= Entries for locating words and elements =
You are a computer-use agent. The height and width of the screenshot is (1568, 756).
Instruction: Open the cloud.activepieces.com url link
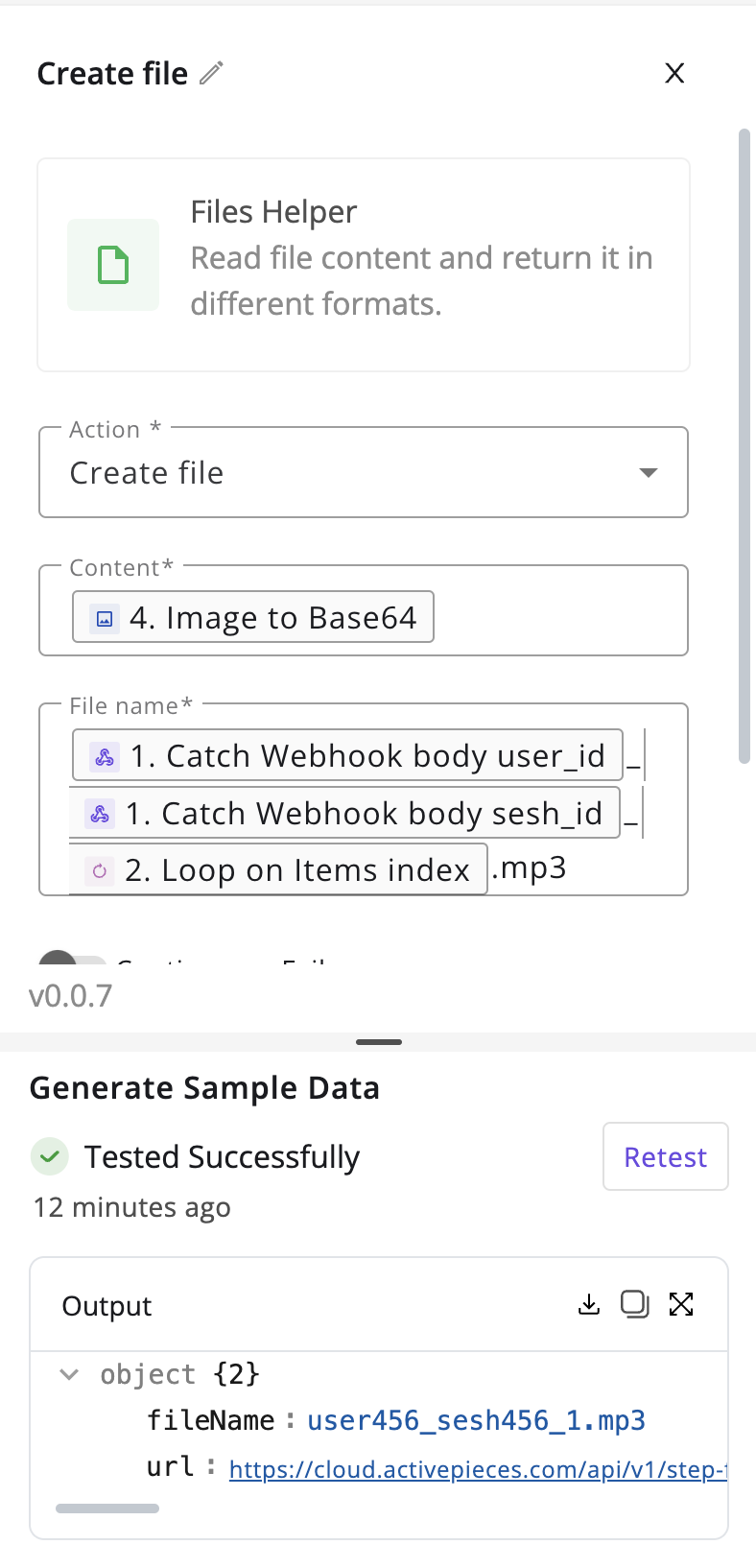coord(477,1469)
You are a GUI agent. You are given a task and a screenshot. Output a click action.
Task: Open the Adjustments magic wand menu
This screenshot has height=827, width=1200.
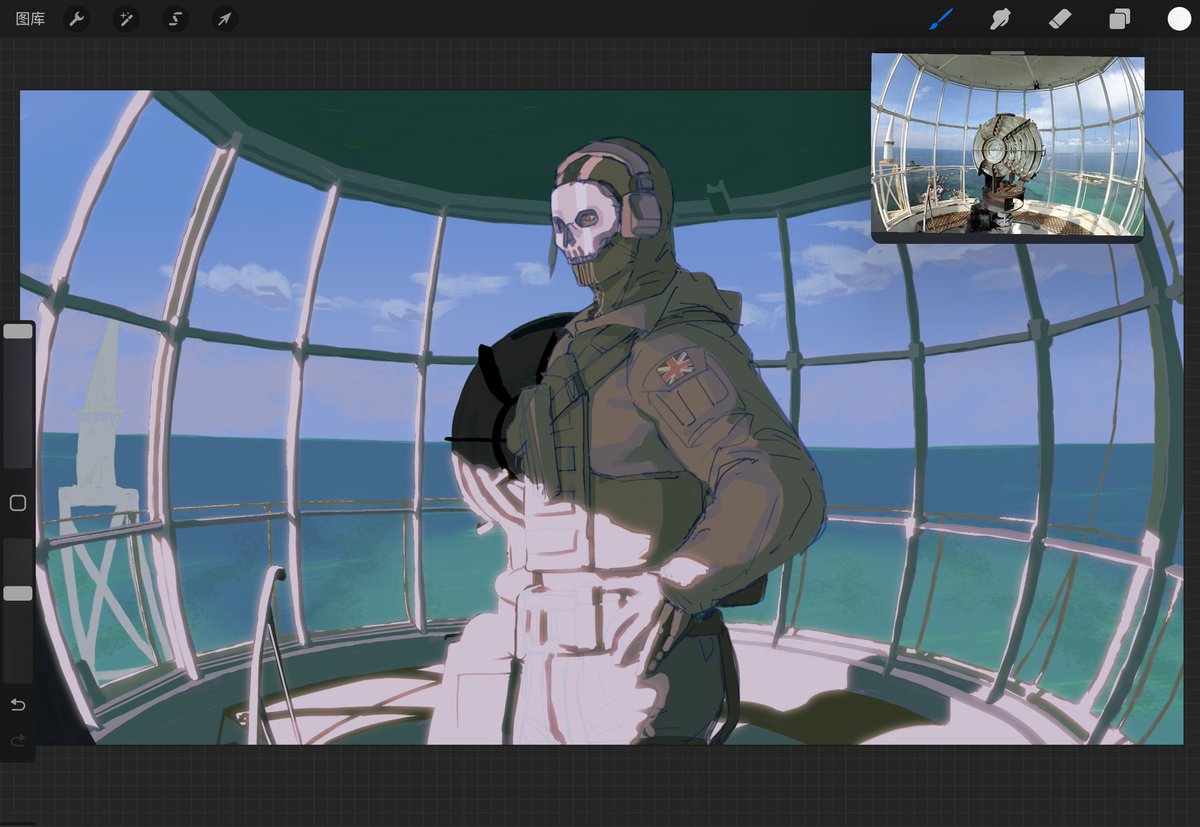tap(126, 19)
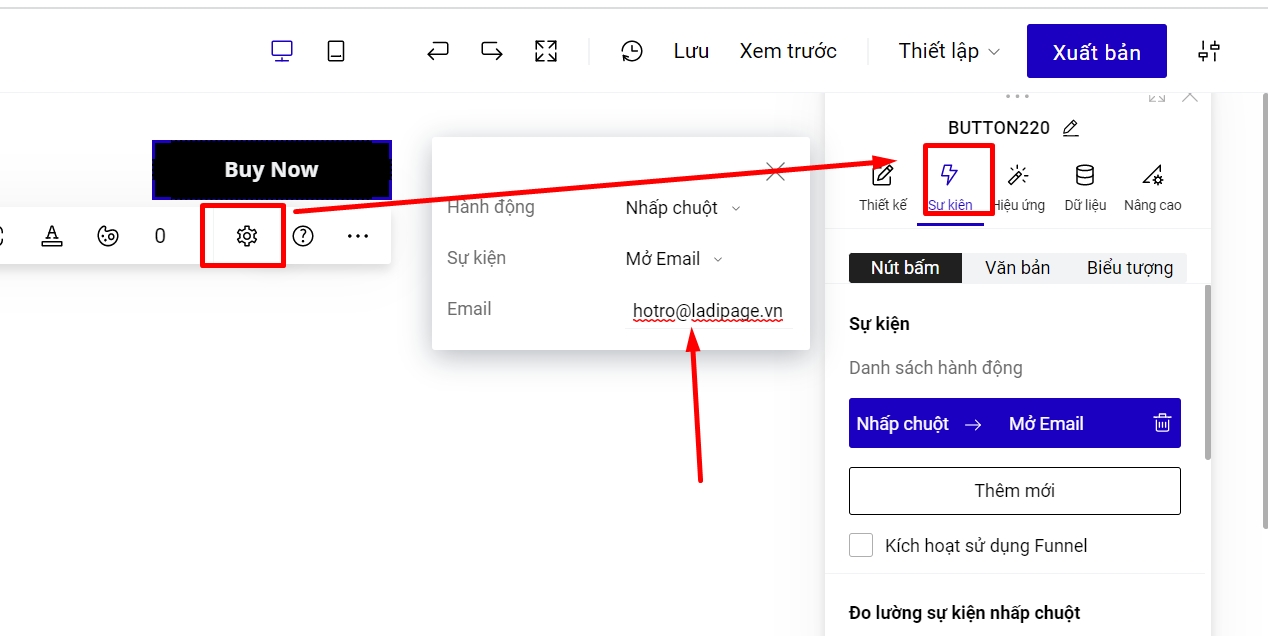Open help question mark icon
The width and height of the screenshot is (1268, 636).
point(303,236)
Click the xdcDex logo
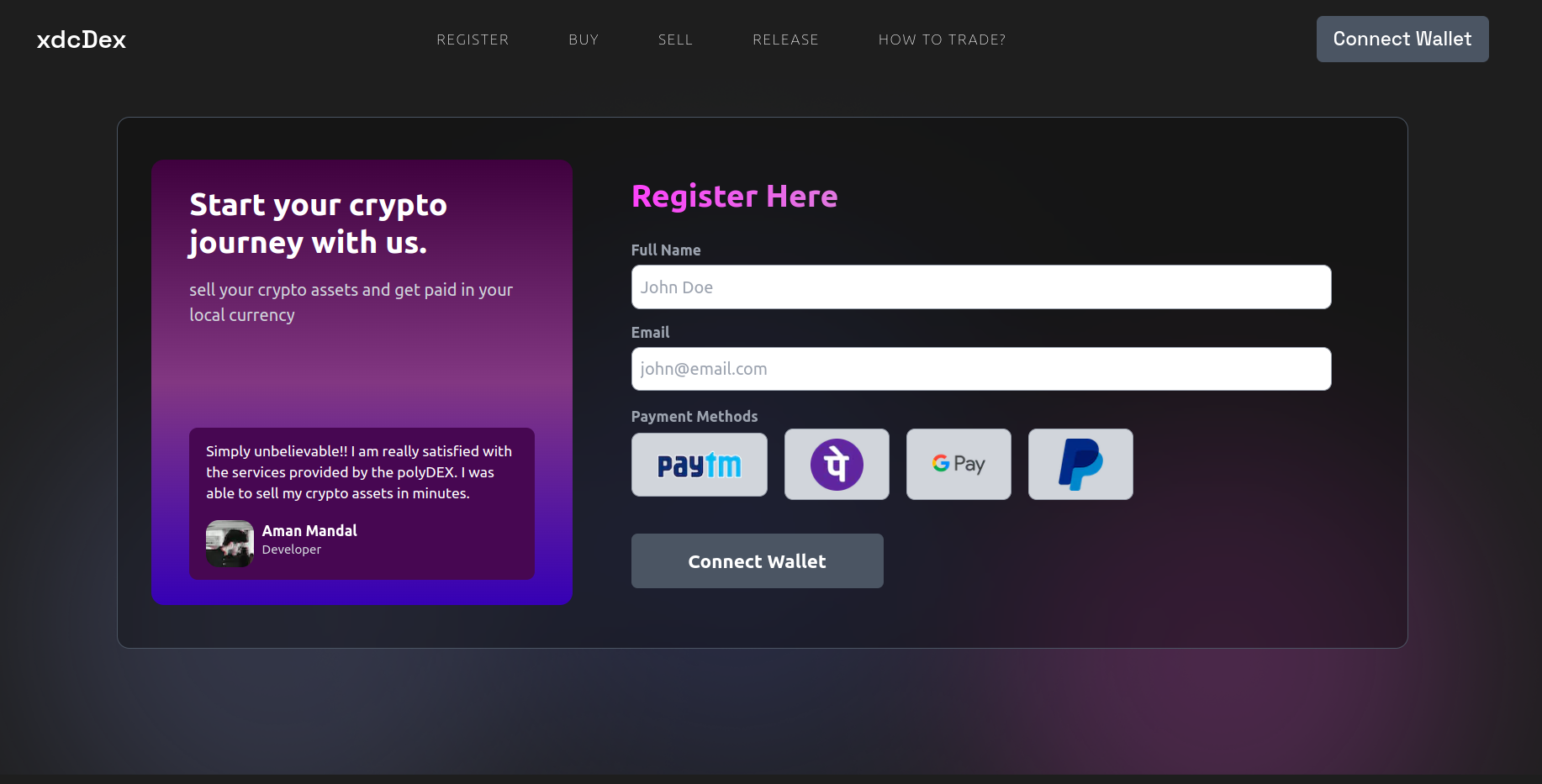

= WORK TO COMPLETE =
Write out all of the data again with "Instruction" swapped for "Command" and every other part unchanged. Leave the pictures out.

= FULL RESPONSE =
You are a computer-use agent. The height and width of the screenshot is (1568, 756).
Command: Open the cloud.activepieces.com url link
coord(477,1469)
You are a GUI agent. You are given a task and a screenshot. Output a click action.
Task: Open the Adjustments magic wand menu
This screenshot has height=827, width=1200.
tap(126, 19)
Open help question mark icon
The width and height of the screenshot is (1268, 636).
point(303,236)
Click the xdcDex logo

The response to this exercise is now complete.